The third entry in Richard Osman’s phenomenally successful Thursday Murder Club series follows the arc of most series. The stakes continually get higher, new characters are introduced, and the plots get more and more complicated. For now, though, the grace of Osman’s plotting and the charm of his characters can keep the reader invested.
Once again, the elderly members of the Thursday Murder Club insert themselves into a murder investigation, utilizing their wisdom and experience while also cleverly subverting people’s lowered expectations of senior citizens. The core of Elizabeth, Joyce, Ron, and Ibrhaim remains the same but their circle is ever-expanding. In addition to their friends from the police force and the jack of all trades Bogdan, The Bullet That Missed finds them befriending (and exploiting) a motley crew of money launderers, drug dealers, and newsreaders.

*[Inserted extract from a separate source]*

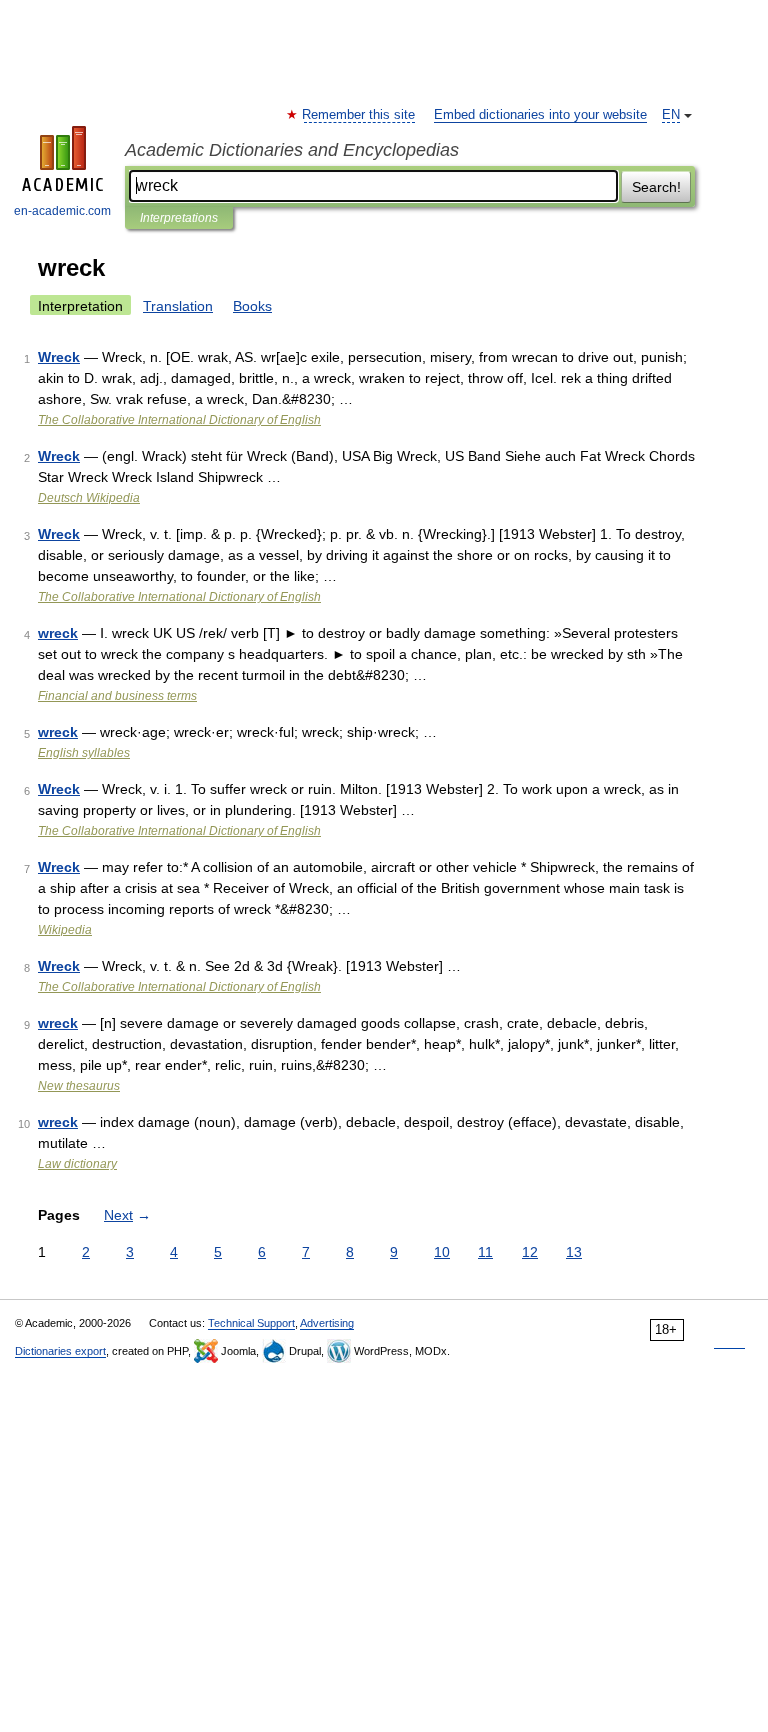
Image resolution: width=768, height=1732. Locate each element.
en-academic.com (62, 211)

The murder they’re all working together to solve is a cold case involving the death of a local news reporter who was on the brink of breaking a huge story when her car went off a cliff. Her former co-anchor (who Joyce is just dying to meet) is still haunted by her death and easily won over when the Thursday Murder Club offers to find her killer. Their efforts take them far afield and, in the way of these things, the bodies start piling up as those who might know something about this decade-old murder are conveniently dispatched before they can reveal too much.
One of the hallmarks of the series is that there’s never just one thing going on. In addition to the main case they’re trying to crack, the Club finds itself challenged on several other fronts, from Elizabeth’s past as an intelligence operative once again coming back to haunt her to Ibrahim’s attempts to rehabilitate a previous nemesis through therapy. However far afield these plotlines seem to take the Club, the reader can count on Osman to eventually weave them into the main narrative.
In truth, sometimes things do get a little silly, but there is something admirable in Osman’s ability to spin so many plates and keep them spinning all the way to the end. As I was nearing the end of this briskly-paced novel I thought there wasn’t enough space left for him to wrap up every loose end, but he proved me wrong. For that, I can look past some of my misgivings about the cozy mystery genre and keep coming back for more. Just today Osman announced that the fourth book in the series will be coming out in September and I’m sure I’ll be reading it shortly thereafter.